World War Z is, in case you have magically missed out on all the hype, a zombie apocalypse movie which begins in the contemporary USA but then goes globetrotting. It’s about as “based on” Max Brooks’ 2006 novel as U-571 was “based on” genuine historical events, so bear that in mind if you enjoyed the book.
Brad Pitt plays Gerry Lane, a UN Investigator who seems better at staying alive than every soldier he meets. He’s kind of like a Mother Teresa figure, sowing destruction in his wake through sheer coincidence yet remaining largely unharmed. He’s coerced out of retirement because apparently nobody but a retired diplomat is fit for the job. We see how much of a big goddamn hero he is when he’s the only person who can drive fast in gridlocked traffic, and when he saves his wife from the Obligatory Rape Threat even though a few minutes before she’d shown herself to be pretty quick-thinking and badass. Tragically for Gerry the younger of his two daughters seems to be completely stupid, and many of his close encounters of the Zombie Kind are entirely thanks to Little Miss Derpface.
Alas a great deal of the plot requires stupidity from everyone in it. This is one of my no-no’s with storytelling, and World War Z hits it frequently. Gerry’s youngest is a moron, so Action Happens, because Gerry himself is bright enough to get out of Action’s goddamn way. Other survivors they encounter are morons, which mires Gerry further in set pieces which wouldn’t occur if people were as smart as they initially appeared to be. Of outstanding stupidity is the moment which leads to this:
But the stupidity doesn’t stop. Scientists Gerry meets who are ostensibly very bright turn out to actually be deeply intellectually hampered. Soldiers actually seem to fare pretty well on the brains scale in this film, but I imagine that’s only because if a Blockbuster attempts to show American soldiers in any light other than massive heroes right now, it’ll go down about as well booking Gary Glitter for a children’s birthday party.

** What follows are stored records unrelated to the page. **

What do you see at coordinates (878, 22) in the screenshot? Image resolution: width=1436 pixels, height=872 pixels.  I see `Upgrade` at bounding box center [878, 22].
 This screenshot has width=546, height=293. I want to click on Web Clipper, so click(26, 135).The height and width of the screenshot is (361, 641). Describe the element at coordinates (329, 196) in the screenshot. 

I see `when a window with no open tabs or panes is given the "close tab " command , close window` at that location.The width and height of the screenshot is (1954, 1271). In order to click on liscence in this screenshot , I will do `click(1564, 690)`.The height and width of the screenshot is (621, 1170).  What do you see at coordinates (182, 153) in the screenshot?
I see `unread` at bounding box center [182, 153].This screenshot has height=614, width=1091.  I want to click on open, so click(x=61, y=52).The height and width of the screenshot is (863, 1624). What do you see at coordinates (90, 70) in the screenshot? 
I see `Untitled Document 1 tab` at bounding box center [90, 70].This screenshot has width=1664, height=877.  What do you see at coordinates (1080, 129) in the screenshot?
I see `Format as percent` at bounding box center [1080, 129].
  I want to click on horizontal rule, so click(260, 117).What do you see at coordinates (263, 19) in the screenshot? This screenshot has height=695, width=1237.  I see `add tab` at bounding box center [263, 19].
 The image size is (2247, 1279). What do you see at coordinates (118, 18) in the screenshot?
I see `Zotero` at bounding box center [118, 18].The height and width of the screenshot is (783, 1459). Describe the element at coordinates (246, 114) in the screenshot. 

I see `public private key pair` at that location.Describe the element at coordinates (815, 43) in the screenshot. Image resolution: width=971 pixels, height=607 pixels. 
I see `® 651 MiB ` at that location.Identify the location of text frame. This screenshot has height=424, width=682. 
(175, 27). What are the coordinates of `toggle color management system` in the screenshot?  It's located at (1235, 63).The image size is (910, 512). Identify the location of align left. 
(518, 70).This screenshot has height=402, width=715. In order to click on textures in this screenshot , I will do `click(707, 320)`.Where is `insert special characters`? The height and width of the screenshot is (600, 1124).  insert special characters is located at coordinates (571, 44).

Gone is the novel’s commentary on US isolationism, government ineptitude and wealth-driven corruption. Perhaps that’ll come in the sequel since, in the movie’s defence, the book is set ten years after the war, whereas the film is set during the outbreak of the virus. Sequel? Why, yes. World War Z has already grossed so highly that a sequel’s been ordered. People will probably pay to go and see it.
Unless you’re really keen on seeing the visual effects on a big screen, I’d save this one until it’s cheaper to watch. It’s not bad, and you probably won’t feel like you wasted your money, but that’s largely because bugger all else is on right now.
Entertaining, spectacular, forgettable.